— START —

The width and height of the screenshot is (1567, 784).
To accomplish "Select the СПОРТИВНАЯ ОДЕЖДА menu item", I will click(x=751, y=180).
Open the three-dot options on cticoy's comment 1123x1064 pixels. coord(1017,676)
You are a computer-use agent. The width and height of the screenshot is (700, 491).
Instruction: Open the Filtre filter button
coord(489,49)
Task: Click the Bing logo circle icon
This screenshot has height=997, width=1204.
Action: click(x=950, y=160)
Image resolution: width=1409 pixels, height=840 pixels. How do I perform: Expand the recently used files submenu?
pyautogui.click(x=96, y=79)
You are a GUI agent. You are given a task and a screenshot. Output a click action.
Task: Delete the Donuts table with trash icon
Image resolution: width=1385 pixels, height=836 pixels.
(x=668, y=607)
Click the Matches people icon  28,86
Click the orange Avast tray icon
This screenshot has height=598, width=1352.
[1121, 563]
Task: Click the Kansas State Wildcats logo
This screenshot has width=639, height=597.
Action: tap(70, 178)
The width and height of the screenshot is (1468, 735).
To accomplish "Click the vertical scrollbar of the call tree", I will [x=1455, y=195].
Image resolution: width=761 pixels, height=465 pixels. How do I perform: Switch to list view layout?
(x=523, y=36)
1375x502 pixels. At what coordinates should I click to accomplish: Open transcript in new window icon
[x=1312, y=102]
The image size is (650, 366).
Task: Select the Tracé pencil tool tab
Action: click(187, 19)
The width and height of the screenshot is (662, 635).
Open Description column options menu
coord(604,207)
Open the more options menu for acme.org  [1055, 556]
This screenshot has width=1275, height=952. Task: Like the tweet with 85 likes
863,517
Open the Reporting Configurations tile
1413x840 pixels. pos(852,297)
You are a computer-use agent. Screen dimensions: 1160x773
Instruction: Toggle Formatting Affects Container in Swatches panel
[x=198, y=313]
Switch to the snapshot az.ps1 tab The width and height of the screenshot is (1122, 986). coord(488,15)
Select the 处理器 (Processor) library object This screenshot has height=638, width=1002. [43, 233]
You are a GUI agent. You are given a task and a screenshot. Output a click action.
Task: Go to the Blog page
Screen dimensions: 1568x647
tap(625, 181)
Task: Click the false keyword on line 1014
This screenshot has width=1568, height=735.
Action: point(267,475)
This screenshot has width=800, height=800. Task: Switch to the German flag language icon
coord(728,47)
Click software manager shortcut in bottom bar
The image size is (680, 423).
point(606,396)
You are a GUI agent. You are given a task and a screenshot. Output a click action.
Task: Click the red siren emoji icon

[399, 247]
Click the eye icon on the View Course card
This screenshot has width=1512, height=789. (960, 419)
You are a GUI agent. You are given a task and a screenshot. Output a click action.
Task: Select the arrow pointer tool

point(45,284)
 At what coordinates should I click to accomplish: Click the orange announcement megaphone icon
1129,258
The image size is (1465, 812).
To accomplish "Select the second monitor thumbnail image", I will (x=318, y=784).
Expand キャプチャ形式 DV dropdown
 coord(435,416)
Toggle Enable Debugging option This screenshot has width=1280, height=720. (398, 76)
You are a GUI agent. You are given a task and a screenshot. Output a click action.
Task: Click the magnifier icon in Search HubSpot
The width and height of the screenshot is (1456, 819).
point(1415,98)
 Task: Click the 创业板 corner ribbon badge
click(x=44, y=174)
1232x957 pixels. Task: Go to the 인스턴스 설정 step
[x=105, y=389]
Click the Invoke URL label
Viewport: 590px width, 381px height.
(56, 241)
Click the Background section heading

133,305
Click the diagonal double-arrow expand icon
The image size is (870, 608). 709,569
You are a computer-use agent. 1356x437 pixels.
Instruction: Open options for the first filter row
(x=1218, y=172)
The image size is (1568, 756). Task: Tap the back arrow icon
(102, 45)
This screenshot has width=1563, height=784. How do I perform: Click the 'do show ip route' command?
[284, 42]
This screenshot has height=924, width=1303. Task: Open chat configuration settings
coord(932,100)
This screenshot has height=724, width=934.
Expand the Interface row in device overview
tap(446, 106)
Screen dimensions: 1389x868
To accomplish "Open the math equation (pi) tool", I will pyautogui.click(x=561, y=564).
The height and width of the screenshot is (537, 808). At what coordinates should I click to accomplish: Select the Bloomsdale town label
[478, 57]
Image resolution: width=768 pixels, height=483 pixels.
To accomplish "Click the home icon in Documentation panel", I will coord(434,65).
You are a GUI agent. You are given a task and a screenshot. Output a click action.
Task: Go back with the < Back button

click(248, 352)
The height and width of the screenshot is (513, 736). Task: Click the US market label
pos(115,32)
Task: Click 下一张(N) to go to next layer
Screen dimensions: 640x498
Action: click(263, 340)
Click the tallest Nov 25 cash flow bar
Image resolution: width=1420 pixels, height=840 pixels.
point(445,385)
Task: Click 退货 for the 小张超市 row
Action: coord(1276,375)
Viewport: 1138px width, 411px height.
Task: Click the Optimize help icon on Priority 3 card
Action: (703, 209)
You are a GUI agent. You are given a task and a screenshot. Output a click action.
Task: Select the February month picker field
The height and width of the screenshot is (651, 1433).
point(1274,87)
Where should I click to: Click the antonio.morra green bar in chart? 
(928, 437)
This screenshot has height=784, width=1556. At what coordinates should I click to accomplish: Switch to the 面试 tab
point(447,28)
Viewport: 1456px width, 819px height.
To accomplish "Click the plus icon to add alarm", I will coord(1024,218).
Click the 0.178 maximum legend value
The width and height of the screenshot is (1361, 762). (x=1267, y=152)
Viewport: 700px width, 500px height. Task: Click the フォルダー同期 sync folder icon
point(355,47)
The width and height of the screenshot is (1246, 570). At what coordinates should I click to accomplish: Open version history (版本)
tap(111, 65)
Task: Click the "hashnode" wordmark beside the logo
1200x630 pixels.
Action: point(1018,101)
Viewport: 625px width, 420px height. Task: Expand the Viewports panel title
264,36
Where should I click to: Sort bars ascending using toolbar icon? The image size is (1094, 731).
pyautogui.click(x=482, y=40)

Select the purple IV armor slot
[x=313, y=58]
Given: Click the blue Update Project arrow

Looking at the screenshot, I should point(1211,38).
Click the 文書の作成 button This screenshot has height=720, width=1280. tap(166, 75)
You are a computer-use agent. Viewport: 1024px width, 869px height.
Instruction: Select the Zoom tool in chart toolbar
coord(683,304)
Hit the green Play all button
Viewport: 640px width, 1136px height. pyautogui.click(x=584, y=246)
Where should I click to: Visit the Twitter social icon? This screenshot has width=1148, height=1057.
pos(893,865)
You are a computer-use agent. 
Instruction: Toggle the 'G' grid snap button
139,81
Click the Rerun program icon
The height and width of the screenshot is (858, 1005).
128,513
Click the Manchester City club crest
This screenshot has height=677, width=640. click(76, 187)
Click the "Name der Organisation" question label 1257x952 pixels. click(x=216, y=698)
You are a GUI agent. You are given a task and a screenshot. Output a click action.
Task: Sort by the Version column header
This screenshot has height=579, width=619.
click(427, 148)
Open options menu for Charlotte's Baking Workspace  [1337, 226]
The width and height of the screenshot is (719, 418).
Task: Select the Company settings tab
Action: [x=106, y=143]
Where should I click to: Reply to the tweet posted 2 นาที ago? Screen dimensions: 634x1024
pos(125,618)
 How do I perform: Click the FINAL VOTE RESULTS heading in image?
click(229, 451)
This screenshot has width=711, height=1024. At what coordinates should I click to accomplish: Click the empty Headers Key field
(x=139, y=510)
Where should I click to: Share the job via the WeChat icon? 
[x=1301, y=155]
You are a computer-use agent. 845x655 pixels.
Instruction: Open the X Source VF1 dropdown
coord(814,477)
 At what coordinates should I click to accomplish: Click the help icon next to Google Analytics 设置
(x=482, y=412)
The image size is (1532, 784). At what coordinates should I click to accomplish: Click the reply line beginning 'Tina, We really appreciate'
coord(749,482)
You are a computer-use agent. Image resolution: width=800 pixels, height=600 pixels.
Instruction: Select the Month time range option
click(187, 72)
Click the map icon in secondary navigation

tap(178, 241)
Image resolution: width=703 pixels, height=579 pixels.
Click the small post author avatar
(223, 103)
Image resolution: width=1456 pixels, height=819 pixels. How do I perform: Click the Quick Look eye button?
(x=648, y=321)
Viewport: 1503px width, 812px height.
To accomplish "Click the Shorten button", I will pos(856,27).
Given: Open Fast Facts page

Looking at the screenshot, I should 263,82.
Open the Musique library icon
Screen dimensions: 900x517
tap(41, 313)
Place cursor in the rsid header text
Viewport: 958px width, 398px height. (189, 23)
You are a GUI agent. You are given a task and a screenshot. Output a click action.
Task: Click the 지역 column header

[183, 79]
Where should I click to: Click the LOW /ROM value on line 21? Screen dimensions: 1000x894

— END —

▸ **WHAT TO PRODUCE**: Please copy out the rows starting at the line containing "Hit the green Play all button" and ending at the line containing "pos(893,865)", keeping every character unchanged.

▸ **OUTPUT**:
Hit the green Play all button
Viewport: 640px width, 1136px height. pyautogui.click(x=584, y=246)
Where should I click to: Visit the Twitter social icon? This screenshot has width=1148, height=1057.
pos(893,865)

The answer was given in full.